Ask HN: Why no inference directly from flash/SSD?

1 myrmidon 2 9/8/2025, 8:15:39 AM
My understanding is that current LLMs require a lot of space for pre-computed weights (that are constant at inference-time).

Why is it currently not feasible to just keep those in flash memory (fast PCIe SSD Raid or somesuch), and only use RAM for intermediate values/results?

Even modest success on this front seems very attractive to me, because Flash storage appears much cheaper and easier to scale than GPU memory right now.

Are there any efforts in this direction? Is this a flawed approach for some reason, or am I fundamentally misunderstanding things?

Comments (2)

sunscream89 · 16h ago
> A typical DRAM has a transfer rate of approximately 2-20GB/s, whereas typical SSDs have a transfer rate of 50MB-200MB/s.

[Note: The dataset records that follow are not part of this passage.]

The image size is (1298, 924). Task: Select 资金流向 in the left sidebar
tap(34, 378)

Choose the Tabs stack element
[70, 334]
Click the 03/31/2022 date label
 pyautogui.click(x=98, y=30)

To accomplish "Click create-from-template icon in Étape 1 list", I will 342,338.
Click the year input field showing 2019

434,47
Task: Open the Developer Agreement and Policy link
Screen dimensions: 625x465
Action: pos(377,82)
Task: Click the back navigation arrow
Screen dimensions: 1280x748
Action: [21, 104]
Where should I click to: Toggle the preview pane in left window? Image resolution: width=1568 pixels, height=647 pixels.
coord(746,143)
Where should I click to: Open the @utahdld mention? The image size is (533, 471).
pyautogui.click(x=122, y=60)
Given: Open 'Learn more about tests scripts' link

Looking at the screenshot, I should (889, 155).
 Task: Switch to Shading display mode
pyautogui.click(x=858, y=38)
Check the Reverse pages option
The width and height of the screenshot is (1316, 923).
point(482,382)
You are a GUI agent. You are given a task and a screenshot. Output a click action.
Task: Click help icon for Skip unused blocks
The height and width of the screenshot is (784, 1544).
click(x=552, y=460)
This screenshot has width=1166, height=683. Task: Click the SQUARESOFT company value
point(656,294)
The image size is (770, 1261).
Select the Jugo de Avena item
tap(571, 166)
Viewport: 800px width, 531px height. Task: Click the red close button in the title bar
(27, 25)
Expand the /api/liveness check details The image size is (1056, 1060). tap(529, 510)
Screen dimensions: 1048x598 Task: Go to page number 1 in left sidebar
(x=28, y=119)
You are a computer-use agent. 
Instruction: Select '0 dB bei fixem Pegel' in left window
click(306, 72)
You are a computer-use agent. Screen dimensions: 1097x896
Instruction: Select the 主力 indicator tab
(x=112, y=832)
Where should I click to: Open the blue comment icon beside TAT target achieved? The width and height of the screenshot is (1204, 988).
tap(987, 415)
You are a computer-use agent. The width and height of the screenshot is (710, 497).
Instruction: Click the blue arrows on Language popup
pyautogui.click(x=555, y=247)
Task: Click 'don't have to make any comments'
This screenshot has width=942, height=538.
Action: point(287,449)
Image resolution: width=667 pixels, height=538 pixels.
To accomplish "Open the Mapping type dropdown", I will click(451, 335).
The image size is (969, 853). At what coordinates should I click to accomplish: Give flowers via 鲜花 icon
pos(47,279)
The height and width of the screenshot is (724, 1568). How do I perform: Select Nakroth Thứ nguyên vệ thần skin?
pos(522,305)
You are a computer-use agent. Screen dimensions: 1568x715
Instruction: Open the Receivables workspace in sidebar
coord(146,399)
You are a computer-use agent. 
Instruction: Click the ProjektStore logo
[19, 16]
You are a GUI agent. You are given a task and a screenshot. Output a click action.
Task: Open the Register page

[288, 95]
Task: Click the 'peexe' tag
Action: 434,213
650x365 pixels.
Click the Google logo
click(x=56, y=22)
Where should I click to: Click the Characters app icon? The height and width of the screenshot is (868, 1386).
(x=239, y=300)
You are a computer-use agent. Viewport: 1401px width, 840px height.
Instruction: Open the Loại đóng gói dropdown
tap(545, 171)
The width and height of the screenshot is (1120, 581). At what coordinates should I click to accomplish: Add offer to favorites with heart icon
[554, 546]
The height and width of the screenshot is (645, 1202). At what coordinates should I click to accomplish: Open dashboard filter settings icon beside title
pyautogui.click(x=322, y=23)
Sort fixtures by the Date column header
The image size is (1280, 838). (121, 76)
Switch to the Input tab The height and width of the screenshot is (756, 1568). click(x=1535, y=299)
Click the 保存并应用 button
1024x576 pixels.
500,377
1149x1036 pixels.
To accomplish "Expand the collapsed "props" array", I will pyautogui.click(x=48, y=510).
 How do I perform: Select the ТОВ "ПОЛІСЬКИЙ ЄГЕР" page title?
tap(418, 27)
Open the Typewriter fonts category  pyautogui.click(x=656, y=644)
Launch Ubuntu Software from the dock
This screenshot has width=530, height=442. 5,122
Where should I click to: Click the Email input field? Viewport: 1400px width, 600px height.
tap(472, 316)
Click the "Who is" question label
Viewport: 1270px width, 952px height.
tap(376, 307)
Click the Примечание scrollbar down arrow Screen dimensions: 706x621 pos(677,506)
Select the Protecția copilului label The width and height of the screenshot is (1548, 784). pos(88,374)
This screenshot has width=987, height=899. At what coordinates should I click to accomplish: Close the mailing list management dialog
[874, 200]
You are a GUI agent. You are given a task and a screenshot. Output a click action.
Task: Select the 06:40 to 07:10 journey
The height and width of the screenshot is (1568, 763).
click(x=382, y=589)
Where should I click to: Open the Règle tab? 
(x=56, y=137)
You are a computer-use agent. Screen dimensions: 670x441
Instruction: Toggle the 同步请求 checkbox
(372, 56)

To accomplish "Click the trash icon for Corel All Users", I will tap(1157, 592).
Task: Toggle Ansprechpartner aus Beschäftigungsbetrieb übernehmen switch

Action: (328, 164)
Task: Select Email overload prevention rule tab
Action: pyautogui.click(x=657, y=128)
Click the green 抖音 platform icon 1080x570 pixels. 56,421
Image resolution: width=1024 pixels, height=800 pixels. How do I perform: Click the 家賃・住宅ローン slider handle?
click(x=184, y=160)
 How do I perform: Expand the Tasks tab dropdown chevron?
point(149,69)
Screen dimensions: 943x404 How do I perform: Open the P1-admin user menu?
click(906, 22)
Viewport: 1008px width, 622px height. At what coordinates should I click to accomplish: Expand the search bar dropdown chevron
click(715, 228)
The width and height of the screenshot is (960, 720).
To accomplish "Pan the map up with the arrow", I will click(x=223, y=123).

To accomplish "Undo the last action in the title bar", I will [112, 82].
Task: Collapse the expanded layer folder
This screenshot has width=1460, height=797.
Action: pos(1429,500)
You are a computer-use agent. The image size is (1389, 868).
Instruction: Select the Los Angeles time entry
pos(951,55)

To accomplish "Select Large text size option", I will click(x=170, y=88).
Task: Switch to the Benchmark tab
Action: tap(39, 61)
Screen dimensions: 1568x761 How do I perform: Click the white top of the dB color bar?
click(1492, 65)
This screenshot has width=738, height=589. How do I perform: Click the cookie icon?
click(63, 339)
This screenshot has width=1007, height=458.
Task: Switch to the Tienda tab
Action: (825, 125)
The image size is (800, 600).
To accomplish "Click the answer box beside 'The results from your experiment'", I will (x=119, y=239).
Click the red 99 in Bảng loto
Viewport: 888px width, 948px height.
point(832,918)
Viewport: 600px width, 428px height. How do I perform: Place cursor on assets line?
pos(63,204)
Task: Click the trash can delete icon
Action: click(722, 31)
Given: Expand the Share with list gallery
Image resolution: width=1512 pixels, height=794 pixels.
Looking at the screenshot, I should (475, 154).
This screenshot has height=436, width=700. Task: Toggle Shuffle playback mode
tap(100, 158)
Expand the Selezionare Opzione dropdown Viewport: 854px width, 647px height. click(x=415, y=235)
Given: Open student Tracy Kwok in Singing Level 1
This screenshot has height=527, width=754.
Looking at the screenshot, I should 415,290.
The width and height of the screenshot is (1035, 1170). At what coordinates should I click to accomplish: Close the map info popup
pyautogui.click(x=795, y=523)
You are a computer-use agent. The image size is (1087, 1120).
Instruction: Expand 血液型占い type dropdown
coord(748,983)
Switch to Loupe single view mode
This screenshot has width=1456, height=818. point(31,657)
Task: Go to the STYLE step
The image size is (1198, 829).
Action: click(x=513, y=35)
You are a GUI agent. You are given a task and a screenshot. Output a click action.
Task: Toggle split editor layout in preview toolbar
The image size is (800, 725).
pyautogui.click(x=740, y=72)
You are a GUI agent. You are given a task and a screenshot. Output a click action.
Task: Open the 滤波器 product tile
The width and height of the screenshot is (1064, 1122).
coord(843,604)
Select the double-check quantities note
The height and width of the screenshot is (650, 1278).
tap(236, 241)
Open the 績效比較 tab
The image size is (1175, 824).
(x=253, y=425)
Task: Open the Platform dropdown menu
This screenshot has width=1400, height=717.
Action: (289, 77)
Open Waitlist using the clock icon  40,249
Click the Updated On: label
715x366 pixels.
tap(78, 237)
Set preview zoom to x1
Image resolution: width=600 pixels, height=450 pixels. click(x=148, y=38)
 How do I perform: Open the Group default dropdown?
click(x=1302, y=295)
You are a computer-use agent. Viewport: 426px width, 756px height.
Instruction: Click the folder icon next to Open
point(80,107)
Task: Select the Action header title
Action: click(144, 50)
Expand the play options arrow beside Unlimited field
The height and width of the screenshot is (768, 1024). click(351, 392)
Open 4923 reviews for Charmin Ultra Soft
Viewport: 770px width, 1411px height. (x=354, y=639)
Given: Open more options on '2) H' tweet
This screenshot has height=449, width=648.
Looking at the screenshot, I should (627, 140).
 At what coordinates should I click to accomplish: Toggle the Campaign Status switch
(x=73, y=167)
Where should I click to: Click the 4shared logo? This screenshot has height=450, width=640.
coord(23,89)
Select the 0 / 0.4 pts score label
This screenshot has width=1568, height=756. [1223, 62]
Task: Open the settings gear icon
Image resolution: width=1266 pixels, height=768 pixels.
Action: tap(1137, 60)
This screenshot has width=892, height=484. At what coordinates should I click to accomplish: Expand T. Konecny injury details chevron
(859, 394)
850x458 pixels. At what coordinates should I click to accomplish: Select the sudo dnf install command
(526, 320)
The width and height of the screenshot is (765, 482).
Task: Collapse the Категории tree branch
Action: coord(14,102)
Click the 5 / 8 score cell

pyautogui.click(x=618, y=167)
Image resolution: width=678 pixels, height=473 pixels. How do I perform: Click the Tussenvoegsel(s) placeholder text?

So it's one to two orders of magnitude slower.
myrmidon · 11h ago
I don't think the bandwidth gap is that big-- single WD SN8100 drives (before any potential gain from RAID) already have sequential read speed of >10GB/s for under $200 and 1TB of storage.

A GPU setup with a terabyte of video memory costs a fortune by comparison-- there has to be some kind of reason that people are not trying really hard to make this work, no?

No comments yet